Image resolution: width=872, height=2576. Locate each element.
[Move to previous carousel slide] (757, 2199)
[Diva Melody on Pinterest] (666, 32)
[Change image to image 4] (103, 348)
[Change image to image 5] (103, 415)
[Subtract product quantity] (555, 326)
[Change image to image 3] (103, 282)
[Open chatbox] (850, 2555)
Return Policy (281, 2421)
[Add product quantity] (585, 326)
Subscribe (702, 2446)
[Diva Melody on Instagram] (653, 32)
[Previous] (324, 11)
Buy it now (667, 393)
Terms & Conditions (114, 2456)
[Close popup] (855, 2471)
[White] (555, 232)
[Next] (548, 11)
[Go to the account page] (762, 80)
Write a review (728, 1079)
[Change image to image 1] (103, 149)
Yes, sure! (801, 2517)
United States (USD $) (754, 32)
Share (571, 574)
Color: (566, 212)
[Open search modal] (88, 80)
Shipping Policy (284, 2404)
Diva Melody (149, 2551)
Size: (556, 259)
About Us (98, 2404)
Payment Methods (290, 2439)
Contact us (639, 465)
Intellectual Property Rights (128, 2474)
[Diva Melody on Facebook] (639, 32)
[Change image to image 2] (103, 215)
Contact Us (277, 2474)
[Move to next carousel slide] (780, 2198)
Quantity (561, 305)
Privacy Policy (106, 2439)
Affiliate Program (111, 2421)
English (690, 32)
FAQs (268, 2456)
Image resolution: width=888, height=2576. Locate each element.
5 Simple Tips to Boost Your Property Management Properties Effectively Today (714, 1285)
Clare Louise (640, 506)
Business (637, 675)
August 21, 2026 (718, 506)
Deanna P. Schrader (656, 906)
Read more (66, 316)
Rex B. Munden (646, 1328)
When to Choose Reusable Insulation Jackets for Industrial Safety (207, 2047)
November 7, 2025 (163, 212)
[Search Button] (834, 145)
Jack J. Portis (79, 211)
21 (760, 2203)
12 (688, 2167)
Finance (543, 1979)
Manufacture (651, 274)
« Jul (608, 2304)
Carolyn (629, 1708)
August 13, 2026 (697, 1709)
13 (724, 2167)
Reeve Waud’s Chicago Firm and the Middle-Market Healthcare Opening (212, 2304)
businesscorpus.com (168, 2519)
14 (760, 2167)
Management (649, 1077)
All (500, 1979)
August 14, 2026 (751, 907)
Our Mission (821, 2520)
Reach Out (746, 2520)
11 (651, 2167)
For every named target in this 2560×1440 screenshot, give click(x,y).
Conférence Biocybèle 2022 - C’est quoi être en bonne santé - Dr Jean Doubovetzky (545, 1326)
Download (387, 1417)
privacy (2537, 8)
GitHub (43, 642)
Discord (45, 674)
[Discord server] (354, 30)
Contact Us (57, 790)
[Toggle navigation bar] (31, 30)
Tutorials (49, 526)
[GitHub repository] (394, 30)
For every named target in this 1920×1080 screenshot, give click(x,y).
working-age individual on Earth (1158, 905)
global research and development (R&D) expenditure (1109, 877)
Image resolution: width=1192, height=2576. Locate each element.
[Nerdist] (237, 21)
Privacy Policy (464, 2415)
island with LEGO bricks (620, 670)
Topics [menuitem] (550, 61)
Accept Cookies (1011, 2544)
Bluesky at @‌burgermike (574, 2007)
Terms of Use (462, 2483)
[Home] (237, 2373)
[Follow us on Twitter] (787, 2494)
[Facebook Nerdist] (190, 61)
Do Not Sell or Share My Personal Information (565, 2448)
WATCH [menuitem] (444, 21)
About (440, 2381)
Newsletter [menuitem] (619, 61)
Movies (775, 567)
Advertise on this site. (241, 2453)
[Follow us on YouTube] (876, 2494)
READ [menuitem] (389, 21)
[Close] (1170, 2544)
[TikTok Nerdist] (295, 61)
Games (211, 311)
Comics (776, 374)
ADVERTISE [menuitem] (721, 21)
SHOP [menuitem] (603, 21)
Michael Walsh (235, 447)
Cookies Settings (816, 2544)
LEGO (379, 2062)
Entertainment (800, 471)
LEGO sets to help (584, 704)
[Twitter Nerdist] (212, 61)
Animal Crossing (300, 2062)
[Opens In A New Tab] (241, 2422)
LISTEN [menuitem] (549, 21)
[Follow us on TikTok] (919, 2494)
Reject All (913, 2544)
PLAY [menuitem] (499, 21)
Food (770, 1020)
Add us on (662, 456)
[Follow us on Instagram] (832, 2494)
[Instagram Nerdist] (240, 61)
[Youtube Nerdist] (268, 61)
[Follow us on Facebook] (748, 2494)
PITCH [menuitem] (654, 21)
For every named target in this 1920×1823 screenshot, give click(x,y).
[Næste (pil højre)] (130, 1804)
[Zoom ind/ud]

### Exercise details
Set out every record in full, exactly as given.

### Finished exercise
Image resolution: width=872, height=2576. Locate each element.
[Move to previous carousel slide] (757, 2199)
[Diva Melody on Pinterest] (666, 32)
[Change image to image 4] (103, 348)
[Change image to image 5] (103, 415)
[Subtract product quantity] (555, 326)
[Change image to image 3] (103, 282)
[Open chatbox] (850, 2555)
Return Policy (281, 2421)
[Add product quantity] (585, 326)
Subscribe (702, 2446)
[Diva Melody on Instagram] (653, 32)
[Previous] (324, 11)
Buy it now (667, 393)
Terms & Conditions (114, 2456)
[Close popup] (855, 2471)
[White] (555, 232)
[Next] (548, 11)
[Go to the account page] (762, 80)
Write a review (728, 1079)
[Change image to image 1] (103, 149)
Yes, sure! (801, 2517)
United States (USD $) (754, 32)
Share (571, 574)
Color: (566, 212)
[Open search modal] (88, 80)
Shipping Policy (284, 2404)
Diva Melody (149, 2551)
Size: (556, 259)
About Us (98, 2404)
Payment Methods (290, 2439)
Contact us (639, 465)
Intellectual Property Rights (128, 2474)
[Diva Melody on Facebook] (639, 32)
[Change image to image 2] (103, 215)
Contact Us (277, 2474)
[Move to next carousel slide] (780, 2198)
Quantity (561, 305)
Privacy Policy (106, 2439)
Affiliate Program (111, 2421)
English (690, 32)
FAQs (268, 2456)
Image resolution: width=888, height=2576. Locate each element.
5 Simple Tips to Boost Your Property Management Properties Effectively Today (714, 1285)
Clare Louise (640, 506)
Business (637, 675)
August 21, 2026 (718, 506)
Deanna P. Schrader (656, 906)
Read more (66, 316)
Rex B. Munden (646, 1328)
When to Choose Reusable Insulation Jackets for Industrial Safety (207, 2047)
November 7, 2025 (163, 212)
[Search Button] (834, 145)
Jack J. Portis (79, 211)
21 (760, 2203)
12 (688, 2167)
Finance (543, 1979)
Manufacture (651, 274)
« Jul (608, 2304)
Carolyn (629, 1708)
August 13, 2026 (697, 1709)
13 (724, 2167)
Reeve Waud’s Chicago Firm and the Middle-Market Healthcare Opening (212, 2304)
businesscorpus.com (168, 2519)
14 (760, 2167)
Management (649, 1077)
All (500, 1979)
August 14, 2026 (751, 907)
Our Mission (821, 2520)
Reach Out (746, 2520)
11 (651, 2167)
For every named target in this 2560×1440 screenshot, give click(x,y).
Conférence Biocybèle 2022 - C’est quoi être en bonne santé - Dr Jean Doubovetzky (545, 1326)
Download (387, 1417)
privacy (2537, 8)
GitHub (43, 642)
Discord (45, 674)
[Discord server] (354, 30)
Contact Us (57, 790)
[Toggle navigation bar] (31, 30)
Tutorials (49, 526)
[GitHub repository] (394, 30)
For every named target in this 1920×1080 screenshot, give click(x,y).
working-age individual on Earth (1158, 905)
global research and development (R&D) expenditure (1109, 877)
Image resolution: width=1192, height=2576. Locate each element.
[Nerdist] (237, 21)
Privacy Policy (464, 2415)
island with LEGO bricks (620, 670)
Topics [menuitem] (550, 61)
Accept Cookies (1011, 2544)
Bluesky at @‌burgermike (574, 2007)
Terms of Use (462, 2483)
[Home] (237, 2373)
[Follow us on Twitter] (787, 2494)
[Facebook Nerdist] (190, 61)
Do Not Sell or Share My Personal Information (565, 2448)
WATCH [menuitem] (444, 21)
About (440, 2381)
Newsletter [menuitem] (619, 61)
Movies (775, 567)
Advertise on this site. (241, 2453)
[Follow us on YouTube] (876, 2494)
READ [menuitem] (389, 21)
[Close] (1170, 2544)
[TikTok Nerdist] (295, 61)
Games (211, 311)
Comics (776, 374)
ADVERTISE [menuitem] (721, 21)
SHOP [menuitem] (603, 21)
Michael Walsh (235, 447)
Cookies Settings (816, 2544)
LEGO (379, 2062)
Entertainment (800, 471)
LEGO sets to help (584, 704)
[Twitter Nerdist] (212, 61)
Animal Crossing (300, 2062)
[Opens In A New Tab] (241, 2422)
LISTEN [menuitem] (549, 21)
[Follow us on TikTok] (919, 2494)
Reject All (913, 2544)
PLAY [menuitem] (499, 21)
Food (770, 1020)
Add us on (662, 456)
[Follow us on Instagram] (832, 2494)
[Instagram Nerdist] (240, 61)
[Youtube Nerdist] (268, 61)
[Follow us on Facebook] (748, 2494)
PITCH [menuitem] (654, 21)
For every named target in this 1920×1823 screenshot, give click(x,y).
[Næste (pil højre)] (130, 1804)
[Zoom ind/ud]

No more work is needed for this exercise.